Report each line of the entries that contains the word "value", copied in full.

• _GIVEN DATA_
::::::
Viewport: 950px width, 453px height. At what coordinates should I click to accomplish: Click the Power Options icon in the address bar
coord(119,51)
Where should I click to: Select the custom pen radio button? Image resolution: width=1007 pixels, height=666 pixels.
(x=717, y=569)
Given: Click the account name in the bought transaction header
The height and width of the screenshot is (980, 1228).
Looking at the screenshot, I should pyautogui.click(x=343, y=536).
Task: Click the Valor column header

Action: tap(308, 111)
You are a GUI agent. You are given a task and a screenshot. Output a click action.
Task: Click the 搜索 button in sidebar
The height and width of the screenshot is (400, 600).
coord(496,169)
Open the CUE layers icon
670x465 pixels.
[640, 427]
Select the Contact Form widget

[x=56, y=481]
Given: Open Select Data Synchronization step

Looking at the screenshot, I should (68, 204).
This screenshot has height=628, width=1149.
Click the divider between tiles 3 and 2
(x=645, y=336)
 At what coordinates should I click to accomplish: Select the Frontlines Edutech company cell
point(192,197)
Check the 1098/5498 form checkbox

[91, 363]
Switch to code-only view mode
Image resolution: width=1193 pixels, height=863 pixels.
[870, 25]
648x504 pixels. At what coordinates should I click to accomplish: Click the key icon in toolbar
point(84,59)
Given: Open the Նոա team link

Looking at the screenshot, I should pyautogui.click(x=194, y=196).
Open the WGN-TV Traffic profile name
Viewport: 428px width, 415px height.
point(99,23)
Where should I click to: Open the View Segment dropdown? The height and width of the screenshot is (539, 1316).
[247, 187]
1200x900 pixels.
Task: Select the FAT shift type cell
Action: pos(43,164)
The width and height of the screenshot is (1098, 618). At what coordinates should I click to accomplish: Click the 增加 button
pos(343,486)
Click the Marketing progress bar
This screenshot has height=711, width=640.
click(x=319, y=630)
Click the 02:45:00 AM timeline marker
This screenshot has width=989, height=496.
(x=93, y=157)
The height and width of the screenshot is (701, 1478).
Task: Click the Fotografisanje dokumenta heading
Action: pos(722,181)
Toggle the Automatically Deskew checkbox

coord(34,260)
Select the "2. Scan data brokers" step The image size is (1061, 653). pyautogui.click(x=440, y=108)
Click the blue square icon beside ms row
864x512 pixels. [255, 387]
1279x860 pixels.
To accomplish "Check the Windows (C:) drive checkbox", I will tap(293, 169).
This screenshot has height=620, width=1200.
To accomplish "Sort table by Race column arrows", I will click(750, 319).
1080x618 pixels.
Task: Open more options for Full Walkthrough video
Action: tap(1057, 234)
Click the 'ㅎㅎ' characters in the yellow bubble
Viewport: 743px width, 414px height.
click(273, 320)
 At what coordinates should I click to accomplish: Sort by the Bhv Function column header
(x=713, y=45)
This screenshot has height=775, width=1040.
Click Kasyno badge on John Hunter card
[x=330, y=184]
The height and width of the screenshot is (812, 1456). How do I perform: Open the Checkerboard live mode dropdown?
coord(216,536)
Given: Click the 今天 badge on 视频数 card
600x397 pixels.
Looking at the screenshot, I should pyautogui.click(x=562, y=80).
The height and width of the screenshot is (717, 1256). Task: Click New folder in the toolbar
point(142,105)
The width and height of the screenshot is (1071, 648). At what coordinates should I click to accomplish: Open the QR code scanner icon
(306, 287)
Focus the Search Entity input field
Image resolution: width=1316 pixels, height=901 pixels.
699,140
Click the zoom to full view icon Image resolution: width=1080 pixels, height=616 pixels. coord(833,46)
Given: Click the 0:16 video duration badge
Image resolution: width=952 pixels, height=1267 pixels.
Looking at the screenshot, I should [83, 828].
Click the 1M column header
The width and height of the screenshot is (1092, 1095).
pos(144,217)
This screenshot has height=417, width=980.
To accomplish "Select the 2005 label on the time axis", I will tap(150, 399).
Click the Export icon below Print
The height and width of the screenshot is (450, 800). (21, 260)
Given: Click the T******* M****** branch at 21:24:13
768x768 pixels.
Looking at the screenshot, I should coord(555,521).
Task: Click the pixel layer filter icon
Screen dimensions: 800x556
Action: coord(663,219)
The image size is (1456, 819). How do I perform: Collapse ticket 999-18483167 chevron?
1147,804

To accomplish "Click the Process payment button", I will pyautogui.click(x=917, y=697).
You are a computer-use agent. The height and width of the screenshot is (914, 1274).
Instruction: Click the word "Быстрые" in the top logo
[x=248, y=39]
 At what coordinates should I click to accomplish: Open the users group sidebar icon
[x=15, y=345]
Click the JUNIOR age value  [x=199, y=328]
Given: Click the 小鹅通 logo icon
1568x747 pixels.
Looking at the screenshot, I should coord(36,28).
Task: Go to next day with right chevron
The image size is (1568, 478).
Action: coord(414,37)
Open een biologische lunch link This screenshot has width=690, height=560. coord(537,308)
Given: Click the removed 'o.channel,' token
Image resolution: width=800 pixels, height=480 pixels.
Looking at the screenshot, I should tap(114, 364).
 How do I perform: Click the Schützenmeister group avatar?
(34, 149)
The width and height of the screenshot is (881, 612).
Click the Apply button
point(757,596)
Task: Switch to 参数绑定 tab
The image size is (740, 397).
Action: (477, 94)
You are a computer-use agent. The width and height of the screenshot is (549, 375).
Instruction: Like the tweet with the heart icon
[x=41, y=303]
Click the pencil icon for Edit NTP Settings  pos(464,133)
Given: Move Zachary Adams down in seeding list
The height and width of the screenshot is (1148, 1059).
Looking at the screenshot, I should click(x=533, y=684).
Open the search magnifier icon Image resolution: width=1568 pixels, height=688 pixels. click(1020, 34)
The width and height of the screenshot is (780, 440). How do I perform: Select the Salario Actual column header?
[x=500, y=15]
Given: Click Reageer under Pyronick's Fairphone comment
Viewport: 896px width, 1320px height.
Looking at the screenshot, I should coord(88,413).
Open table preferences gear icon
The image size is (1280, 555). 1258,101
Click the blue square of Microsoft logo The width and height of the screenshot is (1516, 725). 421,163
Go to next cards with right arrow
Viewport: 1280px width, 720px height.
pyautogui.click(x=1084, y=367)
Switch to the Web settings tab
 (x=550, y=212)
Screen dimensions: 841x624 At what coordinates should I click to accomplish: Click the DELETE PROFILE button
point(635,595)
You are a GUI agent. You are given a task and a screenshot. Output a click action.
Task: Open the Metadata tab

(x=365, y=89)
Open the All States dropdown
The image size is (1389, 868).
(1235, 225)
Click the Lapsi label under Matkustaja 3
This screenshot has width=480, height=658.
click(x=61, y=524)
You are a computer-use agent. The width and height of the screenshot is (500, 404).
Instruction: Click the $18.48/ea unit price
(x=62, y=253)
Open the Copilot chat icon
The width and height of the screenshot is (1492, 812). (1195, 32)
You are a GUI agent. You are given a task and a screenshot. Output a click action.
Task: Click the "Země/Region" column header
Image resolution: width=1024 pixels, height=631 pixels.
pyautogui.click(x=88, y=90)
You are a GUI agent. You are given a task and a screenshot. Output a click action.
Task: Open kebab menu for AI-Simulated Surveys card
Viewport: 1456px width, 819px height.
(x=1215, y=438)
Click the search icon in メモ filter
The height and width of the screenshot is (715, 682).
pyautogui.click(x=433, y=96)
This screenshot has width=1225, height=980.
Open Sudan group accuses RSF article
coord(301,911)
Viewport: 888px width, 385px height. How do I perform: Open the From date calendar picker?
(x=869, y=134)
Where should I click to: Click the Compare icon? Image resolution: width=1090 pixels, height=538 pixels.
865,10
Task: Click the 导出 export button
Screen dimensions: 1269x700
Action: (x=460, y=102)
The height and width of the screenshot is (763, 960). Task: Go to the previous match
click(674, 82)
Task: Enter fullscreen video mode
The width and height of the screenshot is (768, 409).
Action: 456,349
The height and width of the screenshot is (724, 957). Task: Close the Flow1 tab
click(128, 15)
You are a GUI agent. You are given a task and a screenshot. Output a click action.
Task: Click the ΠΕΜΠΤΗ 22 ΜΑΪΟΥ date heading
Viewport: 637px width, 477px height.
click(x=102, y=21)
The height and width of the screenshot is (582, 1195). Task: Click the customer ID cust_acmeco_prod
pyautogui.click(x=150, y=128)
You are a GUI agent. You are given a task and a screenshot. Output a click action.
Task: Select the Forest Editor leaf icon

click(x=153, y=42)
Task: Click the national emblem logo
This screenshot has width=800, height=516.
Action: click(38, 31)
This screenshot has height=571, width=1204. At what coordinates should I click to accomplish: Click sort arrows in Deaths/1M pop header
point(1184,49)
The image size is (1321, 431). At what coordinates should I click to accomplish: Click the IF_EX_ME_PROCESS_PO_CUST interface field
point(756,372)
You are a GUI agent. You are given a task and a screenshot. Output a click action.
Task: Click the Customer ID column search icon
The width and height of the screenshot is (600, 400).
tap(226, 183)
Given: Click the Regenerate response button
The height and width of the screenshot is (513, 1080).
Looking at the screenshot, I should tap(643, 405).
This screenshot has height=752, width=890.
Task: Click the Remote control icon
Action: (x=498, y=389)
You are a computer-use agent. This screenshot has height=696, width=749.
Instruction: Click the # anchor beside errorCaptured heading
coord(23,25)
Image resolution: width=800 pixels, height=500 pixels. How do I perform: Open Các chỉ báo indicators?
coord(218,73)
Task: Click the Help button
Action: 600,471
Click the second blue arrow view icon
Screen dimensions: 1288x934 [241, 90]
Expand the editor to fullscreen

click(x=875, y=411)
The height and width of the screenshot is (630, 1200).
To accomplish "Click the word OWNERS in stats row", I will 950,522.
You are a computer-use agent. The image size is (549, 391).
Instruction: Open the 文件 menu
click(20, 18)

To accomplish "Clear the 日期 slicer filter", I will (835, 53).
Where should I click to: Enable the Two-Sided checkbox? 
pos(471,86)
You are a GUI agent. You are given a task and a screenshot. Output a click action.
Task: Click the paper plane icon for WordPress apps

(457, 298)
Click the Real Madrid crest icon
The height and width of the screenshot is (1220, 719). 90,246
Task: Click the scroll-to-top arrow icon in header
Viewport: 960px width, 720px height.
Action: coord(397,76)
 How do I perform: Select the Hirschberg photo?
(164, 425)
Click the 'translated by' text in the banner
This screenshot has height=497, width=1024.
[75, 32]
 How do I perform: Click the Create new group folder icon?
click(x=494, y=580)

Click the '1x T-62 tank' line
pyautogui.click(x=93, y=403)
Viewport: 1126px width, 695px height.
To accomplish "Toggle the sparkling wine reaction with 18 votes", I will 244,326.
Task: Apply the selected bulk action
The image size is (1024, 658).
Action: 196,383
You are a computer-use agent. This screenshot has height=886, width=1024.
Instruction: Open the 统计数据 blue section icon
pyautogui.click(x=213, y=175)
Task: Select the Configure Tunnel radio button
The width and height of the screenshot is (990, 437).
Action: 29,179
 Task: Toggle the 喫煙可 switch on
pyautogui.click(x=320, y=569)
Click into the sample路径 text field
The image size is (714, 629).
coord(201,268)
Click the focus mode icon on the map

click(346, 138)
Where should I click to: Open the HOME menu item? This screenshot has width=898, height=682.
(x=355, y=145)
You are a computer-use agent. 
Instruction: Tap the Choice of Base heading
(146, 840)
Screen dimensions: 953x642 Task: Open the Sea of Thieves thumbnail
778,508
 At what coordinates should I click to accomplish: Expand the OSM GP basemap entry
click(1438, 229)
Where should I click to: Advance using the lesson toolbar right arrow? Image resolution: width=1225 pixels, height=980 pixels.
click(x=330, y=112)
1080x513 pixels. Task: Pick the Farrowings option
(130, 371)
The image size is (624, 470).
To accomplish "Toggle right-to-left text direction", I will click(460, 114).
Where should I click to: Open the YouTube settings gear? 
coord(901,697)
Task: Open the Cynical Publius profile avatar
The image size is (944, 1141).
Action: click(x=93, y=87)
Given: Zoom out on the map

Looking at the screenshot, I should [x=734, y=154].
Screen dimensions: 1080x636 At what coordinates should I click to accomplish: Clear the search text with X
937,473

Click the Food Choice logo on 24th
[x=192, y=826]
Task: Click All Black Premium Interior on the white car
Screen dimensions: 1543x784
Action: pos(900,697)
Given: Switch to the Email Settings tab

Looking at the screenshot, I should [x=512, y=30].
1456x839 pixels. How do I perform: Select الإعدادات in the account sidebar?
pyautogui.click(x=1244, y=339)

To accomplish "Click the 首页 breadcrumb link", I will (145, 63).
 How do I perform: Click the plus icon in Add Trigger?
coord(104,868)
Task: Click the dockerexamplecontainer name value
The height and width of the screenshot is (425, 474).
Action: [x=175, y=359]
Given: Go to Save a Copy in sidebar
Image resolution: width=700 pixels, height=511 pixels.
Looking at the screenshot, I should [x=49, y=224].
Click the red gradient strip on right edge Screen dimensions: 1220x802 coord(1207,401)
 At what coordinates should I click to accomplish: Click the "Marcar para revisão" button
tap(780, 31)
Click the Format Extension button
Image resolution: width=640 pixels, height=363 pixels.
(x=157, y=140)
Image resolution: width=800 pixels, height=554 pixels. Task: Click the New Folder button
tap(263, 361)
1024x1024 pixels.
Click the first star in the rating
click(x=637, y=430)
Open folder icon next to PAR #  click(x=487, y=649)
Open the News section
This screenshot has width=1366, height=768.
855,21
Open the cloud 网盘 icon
::::::
• _RESPONSE AREA_
Click the JUNIOR age value  [x=199, y=328]
Task: Click the dockerexamplecontainer name value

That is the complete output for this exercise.